**INSTRUCTIONS FOR THE TASK**:
For each line below that includes the string "cell", show the whole line.

(RECORDED INFORMATION begins)

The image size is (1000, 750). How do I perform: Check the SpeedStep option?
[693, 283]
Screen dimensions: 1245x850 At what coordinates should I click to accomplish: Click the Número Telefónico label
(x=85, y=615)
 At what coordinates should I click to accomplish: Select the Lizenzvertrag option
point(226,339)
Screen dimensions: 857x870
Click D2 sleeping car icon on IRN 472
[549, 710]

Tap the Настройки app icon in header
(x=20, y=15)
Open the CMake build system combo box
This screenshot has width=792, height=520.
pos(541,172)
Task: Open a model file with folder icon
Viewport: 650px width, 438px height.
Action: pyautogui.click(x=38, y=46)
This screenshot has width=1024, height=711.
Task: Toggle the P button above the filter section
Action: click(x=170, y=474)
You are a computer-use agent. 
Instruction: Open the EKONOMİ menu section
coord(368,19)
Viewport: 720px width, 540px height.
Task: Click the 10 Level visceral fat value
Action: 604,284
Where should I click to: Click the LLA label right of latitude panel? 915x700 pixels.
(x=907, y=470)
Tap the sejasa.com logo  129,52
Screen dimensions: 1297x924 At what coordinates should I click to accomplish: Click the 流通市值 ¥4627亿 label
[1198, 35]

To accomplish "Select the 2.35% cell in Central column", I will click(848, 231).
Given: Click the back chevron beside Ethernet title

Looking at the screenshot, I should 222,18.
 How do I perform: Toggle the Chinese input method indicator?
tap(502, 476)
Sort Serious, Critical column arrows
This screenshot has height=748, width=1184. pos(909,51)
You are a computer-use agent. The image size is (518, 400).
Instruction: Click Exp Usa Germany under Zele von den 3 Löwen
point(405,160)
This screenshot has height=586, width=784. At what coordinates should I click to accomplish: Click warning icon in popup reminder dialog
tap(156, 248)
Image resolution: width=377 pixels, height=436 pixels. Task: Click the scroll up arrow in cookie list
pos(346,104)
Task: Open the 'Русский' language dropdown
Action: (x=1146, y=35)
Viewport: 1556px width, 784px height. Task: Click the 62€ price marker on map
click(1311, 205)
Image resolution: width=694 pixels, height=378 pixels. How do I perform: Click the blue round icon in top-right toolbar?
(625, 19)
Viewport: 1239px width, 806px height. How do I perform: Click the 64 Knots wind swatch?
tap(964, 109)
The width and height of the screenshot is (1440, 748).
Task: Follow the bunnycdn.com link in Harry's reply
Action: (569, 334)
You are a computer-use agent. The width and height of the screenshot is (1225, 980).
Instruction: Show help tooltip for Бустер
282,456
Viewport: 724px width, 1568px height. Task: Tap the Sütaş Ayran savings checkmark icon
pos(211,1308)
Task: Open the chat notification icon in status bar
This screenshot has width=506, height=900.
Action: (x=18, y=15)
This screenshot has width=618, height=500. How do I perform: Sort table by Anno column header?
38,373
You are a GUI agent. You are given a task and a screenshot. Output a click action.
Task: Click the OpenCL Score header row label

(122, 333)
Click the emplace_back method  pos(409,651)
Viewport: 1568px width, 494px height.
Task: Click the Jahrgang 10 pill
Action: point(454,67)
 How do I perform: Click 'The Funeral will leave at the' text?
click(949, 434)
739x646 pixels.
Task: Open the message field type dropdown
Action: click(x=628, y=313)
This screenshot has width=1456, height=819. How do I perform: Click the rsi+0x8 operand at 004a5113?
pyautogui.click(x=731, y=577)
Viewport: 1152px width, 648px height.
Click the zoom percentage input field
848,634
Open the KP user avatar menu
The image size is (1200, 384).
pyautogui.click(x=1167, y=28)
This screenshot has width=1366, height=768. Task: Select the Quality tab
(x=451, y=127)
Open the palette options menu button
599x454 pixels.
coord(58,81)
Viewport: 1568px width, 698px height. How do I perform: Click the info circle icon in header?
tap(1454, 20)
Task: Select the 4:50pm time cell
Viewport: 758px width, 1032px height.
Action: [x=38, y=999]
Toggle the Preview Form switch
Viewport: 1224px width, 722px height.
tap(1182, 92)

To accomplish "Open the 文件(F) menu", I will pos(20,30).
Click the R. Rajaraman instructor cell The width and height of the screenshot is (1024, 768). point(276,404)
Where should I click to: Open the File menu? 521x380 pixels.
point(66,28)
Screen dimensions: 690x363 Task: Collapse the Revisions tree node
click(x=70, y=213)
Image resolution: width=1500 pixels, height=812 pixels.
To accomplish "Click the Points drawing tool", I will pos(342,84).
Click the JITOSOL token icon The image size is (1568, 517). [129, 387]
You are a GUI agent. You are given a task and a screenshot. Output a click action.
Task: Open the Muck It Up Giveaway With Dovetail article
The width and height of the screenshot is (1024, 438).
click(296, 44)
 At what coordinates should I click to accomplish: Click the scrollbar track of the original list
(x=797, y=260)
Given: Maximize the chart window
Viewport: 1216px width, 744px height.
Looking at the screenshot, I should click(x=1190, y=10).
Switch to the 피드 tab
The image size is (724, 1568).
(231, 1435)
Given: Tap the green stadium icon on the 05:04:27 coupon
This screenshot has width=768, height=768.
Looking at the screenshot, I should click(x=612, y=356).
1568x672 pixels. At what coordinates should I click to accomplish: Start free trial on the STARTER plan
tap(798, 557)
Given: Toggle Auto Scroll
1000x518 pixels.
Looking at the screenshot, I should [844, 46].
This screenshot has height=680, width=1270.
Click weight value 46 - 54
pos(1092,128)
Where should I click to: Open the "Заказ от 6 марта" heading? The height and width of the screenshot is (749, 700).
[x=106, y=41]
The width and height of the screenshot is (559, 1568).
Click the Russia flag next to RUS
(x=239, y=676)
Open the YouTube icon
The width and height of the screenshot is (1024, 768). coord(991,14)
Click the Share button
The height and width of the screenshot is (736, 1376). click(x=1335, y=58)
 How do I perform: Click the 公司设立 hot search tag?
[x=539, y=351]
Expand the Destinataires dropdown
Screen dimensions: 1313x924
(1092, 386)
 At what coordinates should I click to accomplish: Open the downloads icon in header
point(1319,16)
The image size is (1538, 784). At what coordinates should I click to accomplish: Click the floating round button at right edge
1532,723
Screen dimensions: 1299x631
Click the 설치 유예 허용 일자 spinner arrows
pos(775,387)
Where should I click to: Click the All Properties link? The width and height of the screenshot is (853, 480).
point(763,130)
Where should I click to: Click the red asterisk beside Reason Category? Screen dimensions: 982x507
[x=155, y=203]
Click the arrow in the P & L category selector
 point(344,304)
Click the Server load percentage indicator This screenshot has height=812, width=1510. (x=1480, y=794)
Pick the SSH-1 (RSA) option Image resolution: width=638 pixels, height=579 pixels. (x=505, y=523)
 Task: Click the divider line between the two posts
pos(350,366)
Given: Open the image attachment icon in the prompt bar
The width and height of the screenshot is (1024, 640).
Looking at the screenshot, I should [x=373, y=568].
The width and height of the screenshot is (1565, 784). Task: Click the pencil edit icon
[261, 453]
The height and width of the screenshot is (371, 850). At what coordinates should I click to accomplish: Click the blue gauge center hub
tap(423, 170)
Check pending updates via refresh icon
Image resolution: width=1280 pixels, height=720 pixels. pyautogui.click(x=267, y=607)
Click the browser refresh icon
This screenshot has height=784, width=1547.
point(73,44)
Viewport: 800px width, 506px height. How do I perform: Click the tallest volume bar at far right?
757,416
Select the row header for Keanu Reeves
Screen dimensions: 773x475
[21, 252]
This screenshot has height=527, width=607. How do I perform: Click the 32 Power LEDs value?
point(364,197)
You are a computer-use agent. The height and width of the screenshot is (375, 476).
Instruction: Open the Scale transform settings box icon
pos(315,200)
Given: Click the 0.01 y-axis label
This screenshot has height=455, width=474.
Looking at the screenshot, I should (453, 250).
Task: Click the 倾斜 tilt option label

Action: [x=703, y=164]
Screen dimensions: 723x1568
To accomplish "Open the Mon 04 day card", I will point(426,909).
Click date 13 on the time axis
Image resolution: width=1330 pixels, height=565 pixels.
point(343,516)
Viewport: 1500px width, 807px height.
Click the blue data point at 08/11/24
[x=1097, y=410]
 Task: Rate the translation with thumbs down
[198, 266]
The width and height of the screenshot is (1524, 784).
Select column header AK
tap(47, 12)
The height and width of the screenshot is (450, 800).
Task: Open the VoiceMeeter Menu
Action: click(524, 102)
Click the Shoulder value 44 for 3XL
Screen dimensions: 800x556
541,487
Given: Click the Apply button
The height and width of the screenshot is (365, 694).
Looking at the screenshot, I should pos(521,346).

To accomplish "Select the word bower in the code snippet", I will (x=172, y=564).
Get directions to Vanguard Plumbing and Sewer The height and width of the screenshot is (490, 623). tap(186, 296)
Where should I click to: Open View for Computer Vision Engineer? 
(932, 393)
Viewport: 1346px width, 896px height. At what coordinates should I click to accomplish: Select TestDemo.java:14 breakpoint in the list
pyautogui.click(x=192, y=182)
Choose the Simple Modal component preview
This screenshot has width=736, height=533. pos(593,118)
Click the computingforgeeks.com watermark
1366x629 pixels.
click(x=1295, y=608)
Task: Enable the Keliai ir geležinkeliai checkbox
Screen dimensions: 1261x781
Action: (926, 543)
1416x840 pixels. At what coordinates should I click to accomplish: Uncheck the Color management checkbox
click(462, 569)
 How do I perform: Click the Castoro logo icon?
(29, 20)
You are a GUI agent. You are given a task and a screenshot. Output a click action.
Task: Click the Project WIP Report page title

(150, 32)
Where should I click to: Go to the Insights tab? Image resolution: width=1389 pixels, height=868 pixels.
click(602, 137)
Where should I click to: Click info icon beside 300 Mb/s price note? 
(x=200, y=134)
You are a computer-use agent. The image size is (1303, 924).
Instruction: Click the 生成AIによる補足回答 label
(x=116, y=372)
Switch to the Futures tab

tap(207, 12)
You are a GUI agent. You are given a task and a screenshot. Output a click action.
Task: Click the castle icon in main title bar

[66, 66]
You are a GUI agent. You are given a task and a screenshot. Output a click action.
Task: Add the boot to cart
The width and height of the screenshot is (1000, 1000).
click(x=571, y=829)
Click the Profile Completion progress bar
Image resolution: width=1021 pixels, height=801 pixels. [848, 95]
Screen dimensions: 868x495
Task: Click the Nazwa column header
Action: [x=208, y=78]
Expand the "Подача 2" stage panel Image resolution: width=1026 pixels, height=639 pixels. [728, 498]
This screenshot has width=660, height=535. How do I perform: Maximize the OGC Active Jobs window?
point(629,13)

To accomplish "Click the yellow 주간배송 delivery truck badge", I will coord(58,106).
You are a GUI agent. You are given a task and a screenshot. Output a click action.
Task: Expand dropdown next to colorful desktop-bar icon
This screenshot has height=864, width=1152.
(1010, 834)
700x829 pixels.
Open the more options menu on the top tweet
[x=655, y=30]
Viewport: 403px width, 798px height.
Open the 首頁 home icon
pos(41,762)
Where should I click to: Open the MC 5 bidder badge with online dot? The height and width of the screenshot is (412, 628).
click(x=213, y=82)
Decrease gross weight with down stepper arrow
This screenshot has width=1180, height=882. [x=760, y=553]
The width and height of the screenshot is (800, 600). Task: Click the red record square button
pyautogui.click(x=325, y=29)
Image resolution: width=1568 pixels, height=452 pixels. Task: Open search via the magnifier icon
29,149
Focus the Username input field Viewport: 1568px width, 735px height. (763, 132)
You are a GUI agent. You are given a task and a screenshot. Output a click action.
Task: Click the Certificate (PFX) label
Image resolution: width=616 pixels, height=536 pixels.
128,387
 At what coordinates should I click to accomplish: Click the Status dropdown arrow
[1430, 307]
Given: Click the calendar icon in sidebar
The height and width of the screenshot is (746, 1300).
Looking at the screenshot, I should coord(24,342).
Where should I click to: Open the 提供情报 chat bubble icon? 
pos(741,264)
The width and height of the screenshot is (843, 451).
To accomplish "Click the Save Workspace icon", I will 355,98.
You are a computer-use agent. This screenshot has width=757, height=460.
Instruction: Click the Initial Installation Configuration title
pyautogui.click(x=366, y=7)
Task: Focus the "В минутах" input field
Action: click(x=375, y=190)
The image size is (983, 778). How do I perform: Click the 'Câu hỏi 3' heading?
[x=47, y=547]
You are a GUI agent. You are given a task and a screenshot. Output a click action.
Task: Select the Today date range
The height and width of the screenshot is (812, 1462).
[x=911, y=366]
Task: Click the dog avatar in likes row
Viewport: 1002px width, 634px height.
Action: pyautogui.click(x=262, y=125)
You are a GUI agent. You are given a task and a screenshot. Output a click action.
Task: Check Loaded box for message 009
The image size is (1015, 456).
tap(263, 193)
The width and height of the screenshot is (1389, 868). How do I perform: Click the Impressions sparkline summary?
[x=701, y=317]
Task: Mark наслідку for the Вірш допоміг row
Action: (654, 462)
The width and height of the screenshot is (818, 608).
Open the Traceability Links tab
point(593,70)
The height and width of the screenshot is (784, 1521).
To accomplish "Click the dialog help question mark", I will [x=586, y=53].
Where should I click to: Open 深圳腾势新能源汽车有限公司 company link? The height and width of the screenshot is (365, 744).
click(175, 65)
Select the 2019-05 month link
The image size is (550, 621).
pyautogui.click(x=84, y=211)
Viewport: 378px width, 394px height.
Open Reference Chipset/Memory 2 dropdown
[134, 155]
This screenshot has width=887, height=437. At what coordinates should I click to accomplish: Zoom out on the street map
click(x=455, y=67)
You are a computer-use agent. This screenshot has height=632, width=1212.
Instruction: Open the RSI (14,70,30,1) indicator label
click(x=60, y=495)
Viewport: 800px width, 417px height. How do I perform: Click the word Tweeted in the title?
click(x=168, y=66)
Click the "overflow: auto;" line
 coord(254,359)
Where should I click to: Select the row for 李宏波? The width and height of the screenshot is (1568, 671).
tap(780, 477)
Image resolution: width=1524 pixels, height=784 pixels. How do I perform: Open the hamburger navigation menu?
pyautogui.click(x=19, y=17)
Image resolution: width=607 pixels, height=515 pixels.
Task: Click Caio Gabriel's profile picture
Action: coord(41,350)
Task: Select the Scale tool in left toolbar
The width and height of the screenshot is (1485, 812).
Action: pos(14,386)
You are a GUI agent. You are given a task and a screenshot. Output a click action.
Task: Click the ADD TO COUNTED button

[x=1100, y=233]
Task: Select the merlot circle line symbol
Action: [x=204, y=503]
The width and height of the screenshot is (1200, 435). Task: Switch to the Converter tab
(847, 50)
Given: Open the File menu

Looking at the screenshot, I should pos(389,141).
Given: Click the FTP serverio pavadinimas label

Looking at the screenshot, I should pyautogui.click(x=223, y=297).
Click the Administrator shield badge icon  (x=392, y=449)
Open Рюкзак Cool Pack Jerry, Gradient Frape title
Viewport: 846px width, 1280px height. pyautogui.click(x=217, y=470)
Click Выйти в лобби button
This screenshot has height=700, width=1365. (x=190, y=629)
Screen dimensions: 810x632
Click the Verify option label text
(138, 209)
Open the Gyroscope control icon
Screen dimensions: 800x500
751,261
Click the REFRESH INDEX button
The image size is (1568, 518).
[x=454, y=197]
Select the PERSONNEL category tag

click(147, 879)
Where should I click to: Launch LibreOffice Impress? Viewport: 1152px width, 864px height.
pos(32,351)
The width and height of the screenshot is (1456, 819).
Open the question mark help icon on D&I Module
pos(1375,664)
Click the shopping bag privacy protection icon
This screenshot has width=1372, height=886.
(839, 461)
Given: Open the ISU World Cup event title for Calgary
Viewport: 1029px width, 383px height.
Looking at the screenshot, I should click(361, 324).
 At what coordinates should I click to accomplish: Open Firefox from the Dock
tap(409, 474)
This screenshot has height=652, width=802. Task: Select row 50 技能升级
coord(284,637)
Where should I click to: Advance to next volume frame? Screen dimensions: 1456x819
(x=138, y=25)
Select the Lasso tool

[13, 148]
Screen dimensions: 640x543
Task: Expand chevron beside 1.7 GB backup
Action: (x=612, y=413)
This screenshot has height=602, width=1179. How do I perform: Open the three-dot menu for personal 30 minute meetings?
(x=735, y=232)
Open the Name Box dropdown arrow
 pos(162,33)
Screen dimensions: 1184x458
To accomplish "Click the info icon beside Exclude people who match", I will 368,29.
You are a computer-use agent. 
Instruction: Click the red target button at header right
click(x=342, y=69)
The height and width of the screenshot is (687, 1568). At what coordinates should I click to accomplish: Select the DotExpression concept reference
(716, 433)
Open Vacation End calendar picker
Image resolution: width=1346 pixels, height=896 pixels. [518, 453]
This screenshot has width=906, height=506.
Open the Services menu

(RECORDED INFORMATION ends)

**EXERCISE RESPONSE**:
To accomplish "Select the 2.35% cell in Central column", I will click(848, 231).
Task: Select the 4:50pm time cell
Click the R. Rajaraman instructor cell The width and height of the screenshot is (1024, 768). point(276,404)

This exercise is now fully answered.